Monday’s “Compton Cookout” held off-campus was offensive and a “blatant disregard of our campus values,” Marye Anne Fox said in a statement e-mailed this week to staff and 29,000 students on Wednesday.
“We reject acts of discrimination … and we will confront and appropriately respond to such acts,” Fox said.
UCSD’s vice chancellor for student affairs Penny Rue said it’s too early to say whether student conduct codes have been violated, but many policies don’t apply to an off-campus event that was not sanctioned or organized by a specific student organization.
Administrators have identified nine partygoers, Rue said.
A party invitation posted on Facebook told students to wear large T-shirts, rapper-style urban clothing by makers such as FUBU, and gold chains, according to a copy posted on the Web site for San Diego TV station 10News. Women were urged to go as “ghetto chicks.” The post said such items as watermelon and cheap beer would be served.

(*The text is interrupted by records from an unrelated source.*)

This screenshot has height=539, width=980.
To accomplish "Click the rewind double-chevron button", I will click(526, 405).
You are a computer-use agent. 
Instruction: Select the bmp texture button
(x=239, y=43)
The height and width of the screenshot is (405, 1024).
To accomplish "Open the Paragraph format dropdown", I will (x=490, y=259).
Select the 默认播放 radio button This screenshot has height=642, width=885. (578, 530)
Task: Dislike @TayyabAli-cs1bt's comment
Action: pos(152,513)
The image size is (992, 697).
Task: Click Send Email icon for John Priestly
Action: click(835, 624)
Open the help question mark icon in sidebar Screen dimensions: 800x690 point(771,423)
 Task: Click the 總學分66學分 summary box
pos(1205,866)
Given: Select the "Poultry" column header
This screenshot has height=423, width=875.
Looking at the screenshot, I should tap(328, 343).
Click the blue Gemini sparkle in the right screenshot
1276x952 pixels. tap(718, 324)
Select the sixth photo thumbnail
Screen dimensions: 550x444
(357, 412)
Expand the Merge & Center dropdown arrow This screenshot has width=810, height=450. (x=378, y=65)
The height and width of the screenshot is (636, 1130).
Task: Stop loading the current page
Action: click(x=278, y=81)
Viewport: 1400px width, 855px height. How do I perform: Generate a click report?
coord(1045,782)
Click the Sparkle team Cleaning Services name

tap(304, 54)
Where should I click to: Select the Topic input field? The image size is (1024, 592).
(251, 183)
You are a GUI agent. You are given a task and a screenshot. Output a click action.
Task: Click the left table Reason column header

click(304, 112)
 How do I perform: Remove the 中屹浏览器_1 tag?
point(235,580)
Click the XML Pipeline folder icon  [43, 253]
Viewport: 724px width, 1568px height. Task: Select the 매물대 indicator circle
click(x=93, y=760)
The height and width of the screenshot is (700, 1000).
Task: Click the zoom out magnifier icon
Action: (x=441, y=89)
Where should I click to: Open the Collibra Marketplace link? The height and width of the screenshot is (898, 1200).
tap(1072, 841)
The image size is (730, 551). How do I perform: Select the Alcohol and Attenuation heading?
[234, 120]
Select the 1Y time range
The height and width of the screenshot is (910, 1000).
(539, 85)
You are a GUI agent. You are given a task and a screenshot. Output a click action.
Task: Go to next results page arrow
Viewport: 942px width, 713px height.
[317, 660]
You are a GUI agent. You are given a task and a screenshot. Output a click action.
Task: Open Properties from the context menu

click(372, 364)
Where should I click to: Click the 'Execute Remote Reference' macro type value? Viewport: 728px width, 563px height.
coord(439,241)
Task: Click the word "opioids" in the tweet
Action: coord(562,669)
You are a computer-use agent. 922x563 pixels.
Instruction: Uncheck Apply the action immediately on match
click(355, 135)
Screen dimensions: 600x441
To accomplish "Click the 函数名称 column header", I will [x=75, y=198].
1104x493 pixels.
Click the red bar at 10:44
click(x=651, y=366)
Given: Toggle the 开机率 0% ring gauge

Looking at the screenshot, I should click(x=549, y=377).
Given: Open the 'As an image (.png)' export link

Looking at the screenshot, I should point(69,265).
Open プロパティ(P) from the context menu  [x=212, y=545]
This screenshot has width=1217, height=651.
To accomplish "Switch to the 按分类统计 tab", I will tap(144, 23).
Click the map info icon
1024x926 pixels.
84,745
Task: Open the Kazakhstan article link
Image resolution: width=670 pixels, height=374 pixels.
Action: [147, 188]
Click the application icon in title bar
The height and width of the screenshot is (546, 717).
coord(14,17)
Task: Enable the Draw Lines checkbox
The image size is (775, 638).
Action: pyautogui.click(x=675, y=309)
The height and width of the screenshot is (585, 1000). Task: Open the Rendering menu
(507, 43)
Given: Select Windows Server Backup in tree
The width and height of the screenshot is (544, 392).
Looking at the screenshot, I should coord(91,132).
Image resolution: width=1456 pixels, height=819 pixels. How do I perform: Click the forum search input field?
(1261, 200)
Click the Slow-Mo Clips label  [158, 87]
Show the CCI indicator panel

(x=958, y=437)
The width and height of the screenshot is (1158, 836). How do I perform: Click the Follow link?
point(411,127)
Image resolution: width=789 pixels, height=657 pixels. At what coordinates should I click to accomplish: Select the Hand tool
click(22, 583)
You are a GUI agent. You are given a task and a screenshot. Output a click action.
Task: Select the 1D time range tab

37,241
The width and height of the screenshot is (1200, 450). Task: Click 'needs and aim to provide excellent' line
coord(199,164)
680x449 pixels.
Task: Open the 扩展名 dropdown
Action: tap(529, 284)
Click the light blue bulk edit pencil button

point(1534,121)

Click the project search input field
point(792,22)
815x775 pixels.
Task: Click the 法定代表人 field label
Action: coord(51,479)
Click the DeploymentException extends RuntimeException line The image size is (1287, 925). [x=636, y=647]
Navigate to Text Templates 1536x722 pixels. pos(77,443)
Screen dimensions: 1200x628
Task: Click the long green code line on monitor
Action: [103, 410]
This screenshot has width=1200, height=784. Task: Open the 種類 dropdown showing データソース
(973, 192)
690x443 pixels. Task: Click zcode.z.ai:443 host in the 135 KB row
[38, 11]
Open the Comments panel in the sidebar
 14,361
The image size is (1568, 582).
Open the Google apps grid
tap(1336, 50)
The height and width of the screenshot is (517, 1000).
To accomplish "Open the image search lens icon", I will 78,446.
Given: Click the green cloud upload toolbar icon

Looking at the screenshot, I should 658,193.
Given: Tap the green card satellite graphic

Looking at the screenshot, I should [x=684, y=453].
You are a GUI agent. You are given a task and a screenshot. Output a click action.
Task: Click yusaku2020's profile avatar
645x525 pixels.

The party theme disgusted some students on campus, where blacks comprise less than 2 percent of the undergraduate class.
“These are the people I go to school with, and knowing that they’re mocking my culture and the history of black people is really offensive,” sophomore Elize Diop said.
The party was organized by members of several UCSD fraternities, according to an e-mail from Gary Ratcliff, assistant vice chancellor for student life, that was obtained by the San Diego Union-Tribune.